> Selected passage:
Is it OK to treat human beings like animal commodities and sexualized objects for the sake of entertainment, corporate sponsorship and bookies’ pockets if everyone’s in on it? One would imagine that the Toughman World Championship Series would be a good place to find out. So I went to Cobo Hall last Saturday with a slightly open mind.
Having seen Fight Club and a few televised boxing matches at college, when my roommates allowed a neighbor to “store” his black box in our living room, I figured I was prepared. I’ve even been in a fight or two … well, broken up a fight or two might be more accurate. But in the process, I’ve taken a punch. And violent thoughts share space with peaceful ones in my mind, just like they do in most everyone else’s.
Basically, Toughman was a bunch of Detroit-area bouncer-type amateur boxers in gloves and head protectors throwing their weight around to the tune of an obnoxious announcer yelling “Get it … get it … get it!” every 45 seconds. There was one knockout. A few fighters yelled, “uncle,” and the rest of the bouts were decided by judges. Each one lasted probably less than 10 minutes, but the sweaty, beefy man-dance was broken up every minute or so by almost-naked female dancers from Déjà Vu. Prancing and jiggling around the shoddy setup and giving crotch-shots to my side of the ring (woo-hoo!) as they eased their way in and out of the ropes, their supposed purpose was to carry a sign with the sponsor’s name and the number of the round. Because without them, the whole event might, you know, seem kind of “gay.”

(Saved data entries)
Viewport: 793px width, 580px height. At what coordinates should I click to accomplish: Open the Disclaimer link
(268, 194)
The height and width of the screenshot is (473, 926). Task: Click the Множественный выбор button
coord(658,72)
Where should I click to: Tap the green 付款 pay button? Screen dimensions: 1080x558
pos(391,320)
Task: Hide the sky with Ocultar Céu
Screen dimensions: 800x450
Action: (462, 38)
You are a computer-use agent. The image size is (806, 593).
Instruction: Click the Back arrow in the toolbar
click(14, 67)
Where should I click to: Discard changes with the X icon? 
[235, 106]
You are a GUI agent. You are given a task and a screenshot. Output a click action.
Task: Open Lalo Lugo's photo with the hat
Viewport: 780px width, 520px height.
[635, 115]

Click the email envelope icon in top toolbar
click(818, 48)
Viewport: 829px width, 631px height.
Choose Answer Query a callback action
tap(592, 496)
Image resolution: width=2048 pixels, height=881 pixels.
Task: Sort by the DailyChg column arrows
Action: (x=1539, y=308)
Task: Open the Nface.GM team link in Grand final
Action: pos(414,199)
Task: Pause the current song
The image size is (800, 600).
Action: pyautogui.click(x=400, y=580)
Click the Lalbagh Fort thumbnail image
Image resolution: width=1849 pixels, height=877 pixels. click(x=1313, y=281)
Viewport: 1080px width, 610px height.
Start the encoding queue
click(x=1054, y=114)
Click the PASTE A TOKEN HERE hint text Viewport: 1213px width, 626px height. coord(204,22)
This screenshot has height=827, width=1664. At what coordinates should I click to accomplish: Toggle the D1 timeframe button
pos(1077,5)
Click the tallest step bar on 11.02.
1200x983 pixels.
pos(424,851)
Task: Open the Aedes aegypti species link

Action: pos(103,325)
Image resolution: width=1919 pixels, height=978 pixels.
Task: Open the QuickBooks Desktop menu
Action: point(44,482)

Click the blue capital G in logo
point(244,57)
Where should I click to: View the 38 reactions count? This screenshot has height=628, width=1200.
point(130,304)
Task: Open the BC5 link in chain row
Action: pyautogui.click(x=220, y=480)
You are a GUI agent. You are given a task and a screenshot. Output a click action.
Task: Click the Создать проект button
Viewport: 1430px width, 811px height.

> Task directions: In the piece on the Toughman event, copy out everything from "Is it OK to" down to "most everyone else’s.".

> Answer to this task:
Is it OK to treat human beings like animal commodities and sexualized objects for the sake of entertainment, corporate sponsorship and bookies’ pockets if everyone’s in on it? One would imagine that the Toughman World Championship Series would be a good place to find out. So I went to Cobo Hall last Saturday with a slightly open mind.
Having seen Fight Club and a few televised boxing matches at college, when my roommates allowed a neighbor to “store” his black box in our living room, I figured I was prepared. I’ve even been in a fight or two … well, broken up a fight or two might be more accurate. But in the process, I’ve taken a punch. And violent thoughts share space with peaceful ones in my mind, just like they do in most everyone else’s.